▶ GOAL OF THE EXERCISE: Please recast every one of the rows below as a numbered list, leaving out any blank lines.

▶ SOURCE DATA:
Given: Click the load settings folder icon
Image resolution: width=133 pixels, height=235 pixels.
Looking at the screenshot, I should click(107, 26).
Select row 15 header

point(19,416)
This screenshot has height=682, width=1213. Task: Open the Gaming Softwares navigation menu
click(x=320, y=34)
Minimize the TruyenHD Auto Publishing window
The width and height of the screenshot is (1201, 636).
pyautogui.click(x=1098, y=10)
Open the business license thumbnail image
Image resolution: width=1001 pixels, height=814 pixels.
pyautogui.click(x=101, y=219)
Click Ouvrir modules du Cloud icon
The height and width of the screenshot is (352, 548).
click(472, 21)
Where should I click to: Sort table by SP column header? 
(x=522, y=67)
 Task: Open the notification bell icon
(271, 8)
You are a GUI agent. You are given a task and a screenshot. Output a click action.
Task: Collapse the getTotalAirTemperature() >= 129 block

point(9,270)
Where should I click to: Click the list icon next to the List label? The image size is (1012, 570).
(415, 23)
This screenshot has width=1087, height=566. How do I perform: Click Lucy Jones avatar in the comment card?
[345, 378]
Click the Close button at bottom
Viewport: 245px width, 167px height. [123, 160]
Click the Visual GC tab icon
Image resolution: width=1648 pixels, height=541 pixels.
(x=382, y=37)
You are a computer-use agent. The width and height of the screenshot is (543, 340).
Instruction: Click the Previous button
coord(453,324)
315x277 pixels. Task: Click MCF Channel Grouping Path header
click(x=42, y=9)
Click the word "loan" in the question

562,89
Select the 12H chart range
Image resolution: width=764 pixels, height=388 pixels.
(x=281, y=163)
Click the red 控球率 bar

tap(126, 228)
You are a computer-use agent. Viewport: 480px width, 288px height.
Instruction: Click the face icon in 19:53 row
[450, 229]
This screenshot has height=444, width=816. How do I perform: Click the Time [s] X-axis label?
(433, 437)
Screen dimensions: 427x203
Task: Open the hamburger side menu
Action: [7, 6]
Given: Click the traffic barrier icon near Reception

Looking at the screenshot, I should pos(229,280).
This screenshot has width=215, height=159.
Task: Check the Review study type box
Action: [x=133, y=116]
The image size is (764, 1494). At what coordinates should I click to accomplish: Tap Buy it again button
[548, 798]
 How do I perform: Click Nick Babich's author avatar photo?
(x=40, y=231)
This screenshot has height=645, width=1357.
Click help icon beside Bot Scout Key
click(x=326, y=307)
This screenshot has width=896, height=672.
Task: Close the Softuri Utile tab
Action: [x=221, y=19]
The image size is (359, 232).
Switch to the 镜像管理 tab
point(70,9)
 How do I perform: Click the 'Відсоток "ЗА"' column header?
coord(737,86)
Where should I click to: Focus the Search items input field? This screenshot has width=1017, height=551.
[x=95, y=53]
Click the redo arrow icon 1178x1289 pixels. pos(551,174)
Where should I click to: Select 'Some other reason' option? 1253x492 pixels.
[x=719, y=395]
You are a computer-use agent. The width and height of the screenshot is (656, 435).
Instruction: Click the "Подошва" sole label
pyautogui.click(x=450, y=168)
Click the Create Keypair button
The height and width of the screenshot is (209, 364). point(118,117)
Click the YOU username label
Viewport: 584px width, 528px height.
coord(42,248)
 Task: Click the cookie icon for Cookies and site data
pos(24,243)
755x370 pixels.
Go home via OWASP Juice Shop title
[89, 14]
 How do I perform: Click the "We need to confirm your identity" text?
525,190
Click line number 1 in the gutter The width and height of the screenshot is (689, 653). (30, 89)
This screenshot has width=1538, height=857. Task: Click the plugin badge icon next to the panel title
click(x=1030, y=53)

▶ SOLVED PROBLEM:
1. Given: Click the load settings folder icon
2. Image resolution: width=133 pixels, height=235 pixels.
3. Looking at the screenshot, I should click(107, 26).
4. Select row 15 header
5. point(19,416)
6. This screenshot has height=682, width=1213. Task: Open the Gaming Softwares navigation menu
7. click(x=320, y=34)
8. Minimize the TruyenHD Auto Publishing window
9. The width and height of the screenshot is (1201, 636).
10. pyautogui.click(x=1098, y=10)
11. Open the business license thumbnail image
12. Image resolution: width=1001 pixels, height=814 pixels.
13. pyautogui.click(x=101, y=219)
14. Click Ouvrir modules du Cloud icon
15. The height and width of the screenshot is (352, 548).
16. click(472, 21)
17. Where should I click to: Sort table by SP column header? 
18. (x=522, y=67)
19.  Task: Open the notification bell icon
20. (271, 8)
21. You are a GUI agent. You are given a task and a screenshot. Output a click action.
22. Task: Collapse the getTotalAirTemperature() >= 129 block
23. point(9,270)
24. Where should I click to: Click the list icon next to the List label? The image size is (1012, 570).
25. (415, 23)
26. This screenshot has width=1087, height=566. How do I perform: Click Lucy Jones avatar in the comment card?
27. [345, 378]
28. Click the Close button at bottom
29. Viewport: 245px width, 167px height. [123, 160]
30. Click the Visual GC tab icon
31. Image resolution: width=1648 pixels, height=541 pixels.
32. (x=382, y=37)
33. You are a computer-use agent. The width and height of the screenshot is (543, 340).
34. Instruction: Click the Previous button
35. coord(453,324)
36. 315x277 pixels. Task: Click MCF Channel Grouping Path header
37. click(x=42, y=9)
38. Click the word "loan" in the question
39. 562,89
40. Select the 12H chart range
41. Image resolution: width=764 pixels, height=388 pixels.
42. (x=281, y=163)
43. Click the red 控球率 bar
44. tap(126, 228)
45. You are a computer-use agent. Viewport: 480px width, 288px height.
46. Instruction: Click the face icon in 19:53 row
47. [450, 229]
48. This screenshot has height=444, width=816. How do I perform: Click the Time [s] X-axis label?
49. (433, 437)
50. Screen dimensions: 427x203
51. Task: Open the hamburger side menu
52. Action: [7, 6]
53. Given: Click the traffic barrier icon near Reception
54. Looking at the screenshot, I should pos(229,280).
55. This screenshot has width=215, height=159.
56. Task: Check the Review study type box
57. Action: [x=133, y=116]
58. The image size is (764, 1494). At what coordinates should I click to accomplish: Tap Buy it again button
59. [548, 798]
60.  How do I perform: Click Nick Babich's author avatar photo?
61. (x=40, y=231)
62. This screenshot has height=645, width=1357.
63. Click help icon beside Bot Scout Key
64. click(x=326, y=307)
65. This screenshot has width=896, height=672.
66. Task: Close the Softuri Utile tab
67. Action: [x=221, y=19]
68. The image size is (359, 232).
69. Switch to the 镜像管理 tab
70. point(70,9)
71.  How do I perform: Click the 'Відсоток "ЗА"' column header?
72. coord(737,86)
73. Where should I click to: Focus the Search items input field? This screenshot has width=1017, height=551.
74. [x=95, y=53]
75. Click the redo arrow icon 1178x1289 pixels. pos(551,174)
76. Where should I click to: Select 'Some other reason' option? 1253x492 pixels.
77. [x=719, y=395]
78. You are a computer-use agent. The width and height of the screenshot is (656, 435).
79. Instruction: Click the "Подошва" sole label
80. pyautogui.click(x=450, y=168)
81. Click the Create Keypair button
82. The height and width of the screenshot is (209, 364). point(118,117)
83. Click the YOU username label
84. Viewport: 584px width, 528px height.
85. coord(42,248)
86.  Task: Click the cookie icon for Cookies and site data
87. pos(24,243)
88. 755x370 pixels.
89. Go home via OWASP Juice Shop title
90. [89, 14]
91.  How do I perform: Click the "We need to confirm your identity" text?
92. 525,190
93. Click line number 1 in the gutter The width and height of the screenshot is (689, 653). (30, 89)
94. This screenshot has width=1538, height=857. Task: Click the plugin badge icon next to the panel title
95. click(x=1030, y=53)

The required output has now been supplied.